Better Quality services can be performed when money is taken out of the equation. The dollar should not speak. Humanity, compassion, quality care will prevail in a National Health Care System. Image via Wikipedia
Myth: The National Health Service is about Income redistribution. Reality: It is about economies of scale.
A National Health Service can balance between the needs of the Rich and the Powerful and the needs of the poor and disabled. Image via Wikipedia
One of the funcions of a National Health Service is to help the disadvantaged. Many of us who have only worked in the US will be thingking that this smells of socialism. Yes, socialism is really bad. Yes, I mean it is really bad if you are filty rich, famous, and have lots of money. However it is really good if you are not a millionaire, are a Registered Nurse, a teacher, with slightly above average earnings of about $60 to 70,000, have a family, are old etc.
The term socialism has been villified in the US. Therefore I will not be going into a lengthy discussion about this. We as nurses are smart people. We should be able to address word sensitivities and we should be able to look past the needs of insurance and pharmaceutical companies. We need to look at human needs.

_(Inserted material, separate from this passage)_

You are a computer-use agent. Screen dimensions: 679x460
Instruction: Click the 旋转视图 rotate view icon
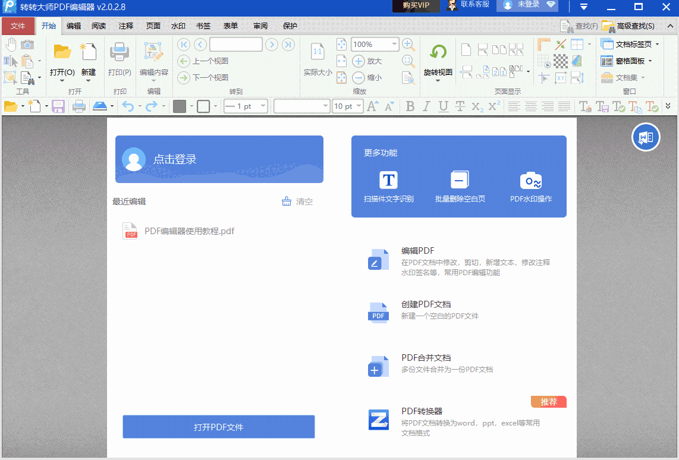tap(438, 52)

Many readers, particularly Americans think that a National Health Servicei is about income redistribution. A National Health Service is NOT about income redistribution. It is about ECONOMIES OF SCALE and provision of health services to the masses at a saving. Yes more people can be served with less money due to economies of scale. This is being done successfully in Australia, Canada, United Kingdom. I have already shown that these countries have lower infant mortalities, longer life expectancies and better quality of life indexes. We as nurses have a vested interes in provinding quality nursing care to more people.
Myth: Many nursing jobs will disappear. Reality: There will be more nursing jobs because there will be many more services provided to more people.
The number of nursing jobs will incrase as the number of services provided increase. Image via Wikipedia
I cannot remember the name of a united nations study but I know the study was presented at the ICIN conference in Perth, Australia. It showed that patient outcomes improved as the number of nurses increased. Countries which had more qualified nurses had better patient satisfaction and shorter discharge times.
In Australia, a country with both a Private and National (Public) Health Care systems Nurses were chosen to be the most trusted professionals.